Oil prices fell on Wednesday, pulled down by declining stock markets after a key advocate for free trade in the US government resigned, stoking concerns Washington will go ahead with import tariffs and risk a trade war.
According to CNBC, soaring US crude oil production and rising inventories also dragged on crude prices, traders said.
Gary Cohn, economic adviser to US President Donald Trump, seen as a bulwark against protectionist forces within the government, said on Tuesday he was resigning, triggering a more than 1% fall in S&P 500 futures on Wednesday.
Crude oil followed suit, with Brent futures down 53 cents, or 0.8%, from their previous close to $65.26 per barrel.
US West Texas Intermediate crude futures were at $62.14 a barrel, down 46 cents, or 0.7%.
“The overhang from the Cohn resignation ... could see oil prices move lower during today’s session,” said Stephen Innes, the head of trading for Asia-Pacific at futures brokerage OANDA in Singapore.
A voice for Wall Street in the White House, Cohn’s move to resign came after he lost a fight over Trump’s plans for hefty steel and aluminum import tariffs.
Major powers, including the European Union and China, have warned that such tariffs could lead to retaliatory action and trigger a global trade war, which could grind to a halt economic growth and, by extension, oil consumption.
Traders said oil prices were also weighed down by a reported rise in US crude oil inventories. Crude inventories rose by 5.66 million barrels last week to 426.88 million barrels, data from the American Petroleum Institute showed on Tuesday.
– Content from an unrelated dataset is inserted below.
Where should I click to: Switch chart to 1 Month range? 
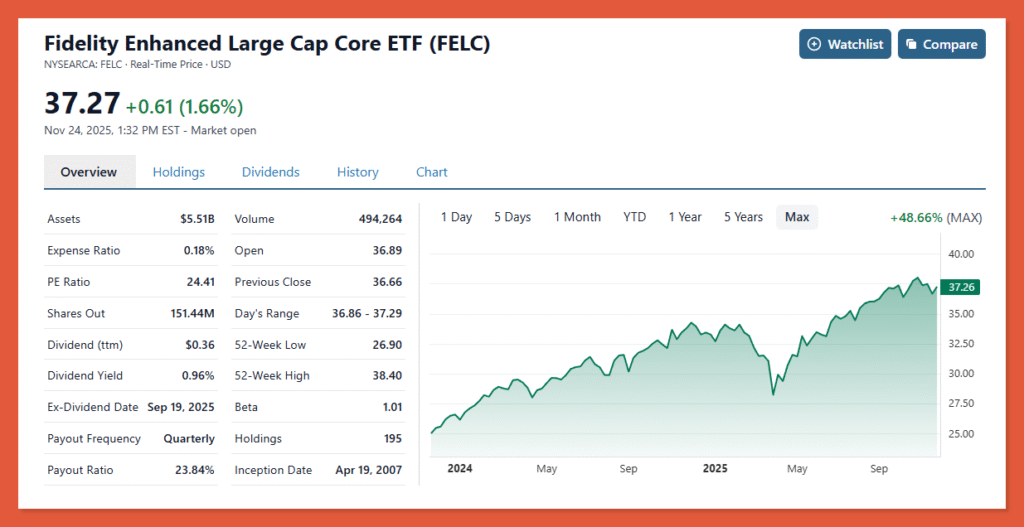pos(577,217)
“Oil prices applied brakes as market optimism reclines on bearish API weekly petroleum reports,” brokerage Phillip Futures said in a note.
Official data by the US Energy Information Administration are due on Wednesday. Overall, oil supplies are ample despite efforts led by the Organization of Petroleum Exporting Countries and Russia to withhold output to prop up prices.
The EIA on Tuesday made its latest in a series of upward revisions for US crude oil production, which it now expects to rise by more than 120,000 barrels per day to 11.17 million bpd by the fourth quarter of 2018.
That would take the United States past Russia to become the world’s biggest oil producer. The US already passed top exporter Saudi Arabia late last year.